Jury ruling favors police in suit brought by slain woman's sister; Mentally ill victim shot by officers who broke in


A Baltimore Circuit Court jury decided yesterday that city police acted appropriately when they broke into the North Baltimore home of a mentally ill woman and shot and killed her when she came at them brandishing a knife.

The jury deliberated two hours before deciding in favor of the officers in a wrongful death civil suit brought by the sister and executor of the estate of Betty Keat, a 63-year-old Homeland woman who was killed in the January 1996 encounter with police.

Neither the six officers on trial nor Keat's sister, Janet Beyer of Newport News, Va., displayed much visible reaction as the jury's verdict was read.

But the tensions of the case -- and the nearly two-week-long trial -- spilled out after the parties left Circuit Judge Thomas E. Noel's courtroom.

The officers -- who were not charged criminally because city prosecutors decided the shooting was justified -- said they were glad the ordeal of the 3-year-old case was over.

"I'm relieved," said Lt. Sandra M. Joyce, a Northern District shift commander and one of six officers named in the suit. "I think it was the right verdict. The officers did nothing wrong. They did their job. It's unfortunate it had to end up that way."

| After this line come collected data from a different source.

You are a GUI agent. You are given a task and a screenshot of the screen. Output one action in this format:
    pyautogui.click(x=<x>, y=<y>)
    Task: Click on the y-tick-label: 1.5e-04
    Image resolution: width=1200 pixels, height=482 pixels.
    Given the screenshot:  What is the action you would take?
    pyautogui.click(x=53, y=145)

Officer Manuel Eldridge Jr., one of two officers who fired at Keat, said, "Explaining to my children what was going on -- that was the hardest thing." Asked what he would say to his children now, he said, "I don't know."

But Beyer, who was seeking millions of dollars in damages, did not hide her dismay at the jury's verdict -- or her bitterness at police.

"Needless to say, I'm very disappointed," she said. "To me, it seems that the police are above the law in this city."

Keat had a long history of manic depression and paranoid schizophrenia and had for months before her death refused medication or therapy. Her death highlighted the difficulties of providing care for seriously mentally ill patients outside institutions.

The case began when police responded to a 911 call from a neighbor in the 300 block of Taplow Road, who reported that Keat had thrown a Molotov cocktail on her lawn and had been walking the streets with a sickle.

After Keat failed to respond to repeated knocks on her front and back doors and on a first-floor window that she used to go in and out of her house, police broke a window and four officers entered her house, according to testimony.

Several minutes later, Eldridge and Officer Scott Dickson shot Keat as she advanced with a knife to within about five feet of Officer Phillip Lassahn after yelling, "There's no such thing as Baltimore police." Keat was struck by two bullets after a stream of pepper spray in the face failed to stop her advance.

In closing arguments yesterday, Anton J. S. Keating, the lawyer for Keat's estate, argued that police should not have broken into Keat's house and did not have to shoot her to subdue her. He suggested that Keat might have been unarmed and police might have planted the knife found near Keat's body in her living room.

That suggestion brought a sharp rejoinder from Robert C. Verderaime, the officers' lawyer, who said nothing in the evidence supported it. "It is simply an absurd, unsupportable conclusion to draw," he said.

Verderaime argued that the officers were justified in entering Keat's house to assess her condition and make sure she was not going to cause immediate harm to her neighbors or herself. He said the officers who shot Keat acted reasonably and according to their training because one of their colleagues was in immediate danger.

"They've done nothing wrong," he said.